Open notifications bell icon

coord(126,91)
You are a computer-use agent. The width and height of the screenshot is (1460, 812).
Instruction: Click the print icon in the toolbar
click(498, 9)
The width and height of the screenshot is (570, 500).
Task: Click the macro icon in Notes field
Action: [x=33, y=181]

= = = =

__Objective__.
Rewrite all of the lines above, substituting "menu bar" for "toolbar" and leaving everything else as it is.

__Full output__.
Open notifications bell icon

coord(126,91)
You are a computer-use agent. The width and height of the screenshot is (1460, 812).
Instruction: Click the print icon in the menu bar
click(498, 9)
The width and height of the screenshot is (570, 500).
Task: Click the macro icon in Notes field
Action: [x=33, y=181]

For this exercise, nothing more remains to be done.